Dosen Fakultas Hukum Universitas Indonesia (FHUI), Heru Susetyo, S.H., M.Si., LL.M., Ph.D., menerbitkan Book Chapter “Indonesian Constitutional Court Between Judicial Activism and Judicial Terrorism”,  yang merupakan bagian dari book chapter pada Center for CPG Series of Comparative Constitutional Law, Politics and Governance, Constitutional Jurisprudence, Henning Glaser, ed, 2016.

Berikut Conclusion Indonesian Constitutional Court Between Judicial Activism and Judicial Terrorism:


In comprehending judicial activism made by Indonesian Constitutional Court, Mietzner claimed that the Court has made a significant contribution to Indonesia’s transformation from a conflict-ridden, politically unstable country into a consolidating democracy. By establishing institutional mechanisms of political conflict resolution, the Court provided an avenue for Indonesia’s elite to settle its disputes by judicial means rather than through mass mobilization. In doing so, the Court ensured that Indonesia moved closer to fulfilling one of Linz and Stephan’s main conditions for consolidating a democracy: the settlement of conflicts within the procedural framework of the existing democratic system.56

Donald Horowitz claimed that the constitutional-court format may be more attractive than the ordinary supreme-court format, not merely because it has more adherents among organizations and individuals involved in international constitutional counseling, but because existing supreme courts may contain sitting judges who are still attached to the old regime or are in other ways biased toward one or another of the major democratic antagonists.

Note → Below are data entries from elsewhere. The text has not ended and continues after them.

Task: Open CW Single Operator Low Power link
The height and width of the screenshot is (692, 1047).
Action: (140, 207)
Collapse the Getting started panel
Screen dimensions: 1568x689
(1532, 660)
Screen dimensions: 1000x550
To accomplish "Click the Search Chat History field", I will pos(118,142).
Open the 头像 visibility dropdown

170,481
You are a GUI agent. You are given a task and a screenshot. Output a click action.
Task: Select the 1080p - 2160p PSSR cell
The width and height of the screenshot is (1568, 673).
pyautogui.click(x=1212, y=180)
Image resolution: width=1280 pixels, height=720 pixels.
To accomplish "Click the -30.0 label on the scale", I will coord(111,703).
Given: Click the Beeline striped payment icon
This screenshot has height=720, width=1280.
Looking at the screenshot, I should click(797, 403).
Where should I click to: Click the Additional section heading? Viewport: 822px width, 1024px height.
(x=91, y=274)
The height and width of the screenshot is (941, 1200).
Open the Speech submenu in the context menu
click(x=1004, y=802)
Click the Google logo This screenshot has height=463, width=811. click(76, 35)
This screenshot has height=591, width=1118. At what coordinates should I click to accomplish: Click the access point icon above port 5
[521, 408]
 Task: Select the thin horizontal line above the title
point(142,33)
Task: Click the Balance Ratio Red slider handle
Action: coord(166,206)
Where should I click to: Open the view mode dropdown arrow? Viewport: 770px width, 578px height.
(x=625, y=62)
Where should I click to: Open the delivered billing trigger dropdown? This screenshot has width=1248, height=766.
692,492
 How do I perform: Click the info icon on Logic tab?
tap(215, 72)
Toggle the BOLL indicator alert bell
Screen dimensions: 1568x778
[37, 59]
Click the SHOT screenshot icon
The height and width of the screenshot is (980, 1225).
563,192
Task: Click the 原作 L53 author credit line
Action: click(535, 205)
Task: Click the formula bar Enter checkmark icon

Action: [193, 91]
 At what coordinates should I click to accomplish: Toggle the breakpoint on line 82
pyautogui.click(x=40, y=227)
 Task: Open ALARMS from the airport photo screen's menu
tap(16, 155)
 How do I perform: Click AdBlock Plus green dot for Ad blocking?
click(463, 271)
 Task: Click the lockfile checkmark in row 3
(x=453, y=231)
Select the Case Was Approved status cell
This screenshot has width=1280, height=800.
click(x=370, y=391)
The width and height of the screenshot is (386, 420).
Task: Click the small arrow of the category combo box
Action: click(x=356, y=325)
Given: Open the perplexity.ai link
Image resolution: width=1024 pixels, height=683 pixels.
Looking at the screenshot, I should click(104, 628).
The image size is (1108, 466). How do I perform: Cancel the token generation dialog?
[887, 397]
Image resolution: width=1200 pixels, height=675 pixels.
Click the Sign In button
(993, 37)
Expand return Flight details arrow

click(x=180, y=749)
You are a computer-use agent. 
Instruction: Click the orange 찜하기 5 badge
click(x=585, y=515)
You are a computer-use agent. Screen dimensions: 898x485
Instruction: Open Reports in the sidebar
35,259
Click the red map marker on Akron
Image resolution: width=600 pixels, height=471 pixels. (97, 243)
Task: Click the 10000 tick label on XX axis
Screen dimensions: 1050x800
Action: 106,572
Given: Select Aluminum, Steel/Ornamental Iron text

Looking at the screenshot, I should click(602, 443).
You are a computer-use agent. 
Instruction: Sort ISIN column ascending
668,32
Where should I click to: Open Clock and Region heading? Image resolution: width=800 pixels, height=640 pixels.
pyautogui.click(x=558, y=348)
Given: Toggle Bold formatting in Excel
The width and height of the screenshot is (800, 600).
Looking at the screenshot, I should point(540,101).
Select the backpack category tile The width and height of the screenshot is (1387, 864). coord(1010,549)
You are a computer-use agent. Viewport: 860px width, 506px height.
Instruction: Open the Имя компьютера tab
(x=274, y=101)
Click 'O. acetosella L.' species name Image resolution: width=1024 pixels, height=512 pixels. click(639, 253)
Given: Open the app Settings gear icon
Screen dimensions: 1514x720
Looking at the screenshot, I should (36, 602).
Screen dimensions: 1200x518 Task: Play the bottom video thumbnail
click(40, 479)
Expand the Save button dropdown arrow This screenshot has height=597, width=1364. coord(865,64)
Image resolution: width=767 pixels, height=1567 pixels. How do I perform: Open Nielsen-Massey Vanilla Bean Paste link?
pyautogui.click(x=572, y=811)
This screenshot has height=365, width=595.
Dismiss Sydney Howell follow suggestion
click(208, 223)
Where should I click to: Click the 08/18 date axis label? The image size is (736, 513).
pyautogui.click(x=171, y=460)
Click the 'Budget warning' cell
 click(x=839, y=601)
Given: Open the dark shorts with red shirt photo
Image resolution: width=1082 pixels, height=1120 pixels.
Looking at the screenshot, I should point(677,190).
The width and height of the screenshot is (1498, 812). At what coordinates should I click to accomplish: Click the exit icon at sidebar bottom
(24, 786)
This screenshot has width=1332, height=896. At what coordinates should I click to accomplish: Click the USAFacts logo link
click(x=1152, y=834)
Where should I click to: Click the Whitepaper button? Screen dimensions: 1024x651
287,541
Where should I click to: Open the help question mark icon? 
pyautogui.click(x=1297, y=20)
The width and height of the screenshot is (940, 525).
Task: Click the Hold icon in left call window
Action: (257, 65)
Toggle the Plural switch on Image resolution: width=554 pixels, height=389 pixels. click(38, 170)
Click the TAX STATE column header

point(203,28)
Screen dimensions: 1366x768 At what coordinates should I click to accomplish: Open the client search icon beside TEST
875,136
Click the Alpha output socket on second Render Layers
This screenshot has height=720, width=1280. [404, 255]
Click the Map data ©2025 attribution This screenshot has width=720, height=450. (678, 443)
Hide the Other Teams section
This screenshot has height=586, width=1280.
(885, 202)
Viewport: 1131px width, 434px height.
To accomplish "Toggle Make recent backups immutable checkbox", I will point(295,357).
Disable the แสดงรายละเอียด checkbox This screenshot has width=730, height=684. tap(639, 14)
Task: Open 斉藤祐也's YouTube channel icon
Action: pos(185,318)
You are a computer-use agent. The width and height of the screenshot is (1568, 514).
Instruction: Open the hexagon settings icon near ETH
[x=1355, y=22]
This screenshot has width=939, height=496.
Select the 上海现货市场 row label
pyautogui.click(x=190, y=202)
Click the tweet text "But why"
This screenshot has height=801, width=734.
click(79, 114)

Another potent reason to create a new constitutional court is the common failure of the existing courts to develop the rule of law in ways that support democratic institutions. That certainly was the rationale for a fresh start in Indonesia and some other countries, where sitting judges were frequently accused of corruption and incompetence. In such cases, the creation of a wholly new structure, with new personnel, is regarded as essential to the success of the tasks with which the court is to be entrusted. A powerful confluence of forces thus supports the creation of constitutional courts. Those courts can perform important functions in the consolidation and maintenance of democratic government. They provide a site for the enforcement of human rights and for the delineation of the powers of governmental bodies. By adjudicating constitutional questions and enforcing constitutional provisions, constitutional courts make the constitution a living document that shapes and directs the exercise of political power, rather than merely a symbolic or aspirational collection of fine phrases. They can contribute, in other words, to making a new regime not merely a democracy but a Rechtsstaat: a state governed by law and respectful of its citizens.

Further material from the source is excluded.